▶ _Exercise goal_:
Your answer should be an exact copy of the data.

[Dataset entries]
____________________

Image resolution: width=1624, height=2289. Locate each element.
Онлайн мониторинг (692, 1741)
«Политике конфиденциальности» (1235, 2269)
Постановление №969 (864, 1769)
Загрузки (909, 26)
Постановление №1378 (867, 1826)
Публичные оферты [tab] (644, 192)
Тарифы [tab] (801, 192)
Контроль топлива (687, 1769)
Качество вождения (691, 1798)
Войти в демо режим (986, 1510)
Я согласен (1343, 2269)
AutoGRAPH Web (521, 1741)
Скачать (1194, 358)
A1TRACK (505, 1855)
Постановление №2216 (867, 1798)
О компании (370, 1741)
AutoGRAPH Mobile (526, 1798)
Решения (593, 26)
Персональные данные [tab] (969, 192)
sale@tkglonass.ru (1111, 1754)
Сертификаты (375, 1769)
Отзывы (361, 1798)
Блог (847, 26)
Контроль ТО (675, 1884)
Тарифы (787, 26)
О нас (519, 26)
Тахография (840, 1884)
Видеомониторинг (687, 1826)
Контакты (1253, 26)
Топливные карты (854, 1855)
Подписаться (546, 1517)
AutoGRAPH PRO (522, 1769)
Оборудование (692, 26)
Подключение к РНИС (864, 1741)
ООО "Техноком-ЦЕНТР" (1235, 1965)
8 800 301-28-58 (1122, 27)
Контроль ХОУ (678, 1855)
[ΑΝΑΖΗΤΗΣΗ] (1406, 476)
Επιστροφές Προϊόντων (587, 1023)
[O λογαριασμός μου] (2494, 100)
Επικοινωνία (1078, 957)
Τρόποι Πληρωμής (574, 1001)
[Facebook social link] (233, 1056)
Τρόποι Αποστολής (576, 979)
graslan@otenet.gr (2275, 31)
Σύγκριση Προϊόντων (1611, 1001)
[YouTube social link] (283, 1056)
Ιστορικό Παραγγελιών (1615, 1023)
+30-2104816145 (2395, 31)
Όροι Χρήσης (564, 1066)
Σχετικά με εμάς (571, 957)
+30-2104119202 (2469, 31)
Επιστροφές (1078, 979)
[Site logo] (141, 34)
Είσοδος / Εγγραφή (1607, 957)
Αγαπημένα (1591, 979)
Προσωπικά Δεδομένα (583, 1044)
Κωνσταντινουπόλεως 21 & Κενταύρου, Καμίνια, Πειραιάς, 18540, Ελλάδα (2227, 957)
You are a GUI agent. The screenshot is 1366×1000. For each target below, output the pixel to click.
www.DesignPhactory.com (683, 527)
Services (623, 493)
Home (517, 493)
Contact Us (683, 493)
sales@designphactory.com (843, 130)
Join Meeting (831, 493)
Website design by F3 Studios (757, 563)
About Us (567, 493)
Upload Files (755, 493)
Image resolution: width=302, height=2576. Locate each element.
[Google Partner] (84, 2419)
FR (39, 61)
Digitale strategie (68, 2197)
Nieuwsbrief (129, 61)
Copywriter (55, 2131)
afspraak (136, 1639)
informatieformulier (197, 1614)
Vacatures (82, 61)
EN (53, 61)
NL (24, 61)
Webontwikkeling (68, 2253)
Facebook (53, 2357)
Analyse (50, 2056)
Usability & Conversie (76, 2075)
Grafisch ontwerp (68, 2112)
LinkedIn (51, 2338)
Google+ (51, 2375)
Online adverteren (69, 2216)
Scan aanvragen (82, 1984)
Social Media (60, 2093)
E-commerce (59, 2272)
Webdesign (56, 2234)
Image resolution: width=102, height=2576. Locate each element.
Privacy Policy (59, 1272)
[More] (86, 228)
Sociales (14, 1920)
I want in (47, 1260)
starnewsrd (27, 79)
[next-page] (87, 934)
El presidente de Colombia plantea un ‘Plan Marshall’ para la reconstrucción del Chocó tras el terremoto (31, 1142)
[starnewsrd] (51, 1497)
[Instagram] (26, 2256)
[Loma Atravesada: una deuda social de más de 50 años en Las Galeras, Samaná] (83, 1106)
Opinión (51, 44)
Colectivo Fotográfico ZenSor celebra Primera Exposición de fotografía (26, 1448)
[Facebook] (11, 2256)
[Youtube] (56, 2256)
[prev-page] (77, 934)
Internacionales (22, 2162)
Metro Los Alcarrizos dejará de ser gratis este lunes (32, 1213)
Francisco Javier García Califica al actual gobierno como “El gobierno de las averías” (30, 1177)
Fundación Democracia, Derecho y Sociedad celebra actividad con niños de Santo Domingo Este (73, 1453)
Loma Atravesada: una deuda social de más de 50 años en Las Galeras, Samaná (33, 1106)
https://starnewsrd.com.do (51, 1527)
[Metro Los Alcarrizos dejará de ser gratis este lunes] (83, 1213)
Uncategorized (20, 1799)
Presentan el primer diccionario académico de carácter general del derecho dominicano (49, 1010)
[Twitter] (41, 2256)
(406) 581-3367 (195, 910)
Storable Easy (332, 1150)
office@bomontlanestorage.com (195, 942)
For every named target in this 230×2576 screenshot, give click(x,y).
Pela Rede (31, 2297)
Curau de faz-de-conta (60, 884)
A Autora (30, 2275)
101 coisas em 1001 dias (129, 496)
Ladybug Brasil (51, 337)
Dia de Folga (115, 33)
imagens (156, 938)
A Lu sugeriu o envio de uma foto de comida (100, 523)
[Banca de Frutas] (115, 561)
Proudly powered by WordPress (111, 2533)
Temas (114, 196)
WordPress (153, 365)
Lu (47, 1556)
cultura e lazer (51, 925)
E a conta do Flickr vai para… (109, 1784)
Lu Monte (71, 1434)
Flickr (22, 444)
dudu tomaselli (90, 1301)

____________________

▶ _Solution for this problem_:
Image resolution: width=1624, height=2289. Locate each element.
Онлайн мониторинг (692, 1741)
«Политике конфиденциальности» (1235, 2269)
Постановление №969 (864, 1769)
Загрузки (909, 26)
Постановление №1378 (867, 1826)
Публичные оферты [tab] (644, 192)
Тарифы [tab] (801, 192)
Контроль топлива (687, 1769)
Качество вождения (691, 1798)
Войти в демо режим (986, 1510)
Я согласен (1343, 2269)
AutoGRAPH Web (521, 1741)
Скачать (1194, 358)
A1TRACK (505, 1855)
Постановление №2216 (867, 1798)
О компании (370, 1741)
AutoGRAPH Mobile (526, 1798)
Решения (593, 26)
Персональные данные [tab] (969, 192)
sale@tkglonass.ru (1111, 1754)
Сертификаты (375, 1769)
Отзывы (361, 1798)
Блог (847, 26)
Контроль ТО (675, 1884)
Тарифы (787, 26)
О нас (519, 26)
Тахография (840, 1884)
Видеомониторинг (687, 1826)
Контакты (1253, 26)
Топливные карты (854, 1855)
Подписаться (546, 1517)
AutoGRAPH PRO (522, 1769)
Оборудование (692, 26)
Подключение к РНИС (864, 1741)
ООО "Техноком-ЦЕНТР" (1235, 1965)
8 800 301-28-58 (1122, 27)
Контроль ХОУ (678, 1855)
[ΑΝΑΖΗΤΗΣΗ] (1406, 476)
Επιστροφές Προϊόντων (587, 1023)
[O λογαριασμός μου] (2494, 100)
Επικοινωνία (1078, 957)
Τρόποι Πληρωμής (574, 1001)
[Facebook social link] (233, 1056)
Τρόποι Αποστολής (576, 979)
graslan@otenet.gr (2275, 31)
Σύγκριση Προϊόντων (1611, 1001)
[YouTube social link] (283, 1056)
Ιστορικό Παραγγελιών (1615, 1023)
+30-2104816145 (2395, 31)
Όροι Χρήσης (564, 1066)
Σχετικά με εμάς (571, 957)
+30-2104119202 (2469, 31)
Επιστροφές (1078, 979)
[Site logo] (141, 34)
Είσοδος / Εγγραφή (1607, 957)
Αγαπημένα (1591, 979)
Προσωπικά Δεδομένα (583, 1044)
Κωνσταντινουπόλεως 21 & Κενταύρου, Καμίνια, Πειραιάς, 18540, Ελλάδα (2227, 957)
You are a GUI agent. The screenshot is 1366×1000. For each target below, output the pixel to click.
www.DesignPhactory.com (683, 527)
Services (623, 493)
Home (517, 493)
Contact Us (683, 493)
sales@designphactory.com (843, 130)
Join Meeting (831, 493)
Website design by F3 Studios (757, 563)
About Us (567, 493)
Upload Files (755, 493)
Image resolution: width=302, height=2576. Locate each element.
[Google Partner] (84, 2419)
FR (39, 61)
Digitale strategie (68, 2197)
Nieuwsbrief (129, 61)
Copywriter (55, 2131)
afspraak (136, 1639)
informatieformulier (197, 1614)
Vacatures (82, 61)
EN (53, 61)
NL (24, 61)
Webontwikkeling (68, 2253)
Facebook (53, 2357)
Analyse (50, 2056)
Usability & Conversie (76, 2075)
Grafisch ontwerp (68, 2112)
LinkedIn (51, 2338)
Google+ (51, 2375)
Online adverteren (69, 2216)
Scan aanvragen (82, 1984)
Social Media (60, 2093)
E-commerce (59, 2272)
Webdesign (56, 2234)
Image resolution: width=102, height=2576. Locate each element.
Privacy Policy (59, 1272)
[More] (86, 228)
Sociales (14, 1920)
I want in (47, 1260)
starnewsrd (27, 79)
[next-page] (87, 934)
El presidente de Colombia plantea un ‘Plan Marshall’ para la reconstrucción del Chocó tras el terremoto (31, 1142)
[starnewsrd] (51, 1497)
[Instagram] (26, 2256)
[Loma Atravesada: una deuda social de más de 50 años en Las Galeras, Samaná] (83, 1106)
Opinión (51, 44)
Colectivo Fotográfico ZenSor celebra Primera Exposición de fotografía (26, 1448)
[Facebook] (11, 2256)
[Youtube] (56, 2256)
[prev-page] (77, 934)
Internacionales (22, 2162)
Metro Los Alcarrizos dejará de ser gratis este lunes (32, 1213)
Francisco Javier García Califica al actual gobierno como “El gobierno de las averías” (30, 1177)
Fundación Democracia, Derecho y Sociedad celebra actividad con niños de Santo Domingo Este (73, 1453)
Loma Atravesada: una deuda social de más de 50 años en Las Galeras, Samaná (33, 1106)
https://starnewsrd.com.do (51, 1527)
[Metro Los Alcarrizos dejará de ser gratis este lunes] (83, 1213)
Uncategorized (20, 1799)
Presentan el primer diccionario académico de carácter general del derecho dominicano (49, 1010)
[Twitter] (41, 2256)
(406) 581-3367 (195, 910)
Storable Easy (332, 1150)
office@bomontlanestorage.com (195, 942)
For every named target in this 230×2576 screenshot, give click(x,y).
Pela Rede (31, 2297)
Curau de faz-de-conta (60, 884)
A Autora (30, 2275)
101 coisas em 1001 dias (129, 496)
Ladybug Brasil (51, 337)
Dia de Folga (115, 33)
imagens (156, 938)
A Lu sugeriu o envio de uma foto de comida (100, 523)
[Banca de Frutas] (115, 561)
Proudly powered by WordPress (111, 2533)
Temas (114, 196)
WordPress (153, 365)
Lu (47, 1556)
cultura e lazer (51, 925)
E a conta do Flickr vai para… (109, 1784)
Lu Monte (71, 1434)
Flickr (22, 444)
dudu tomaselli (90, 1301)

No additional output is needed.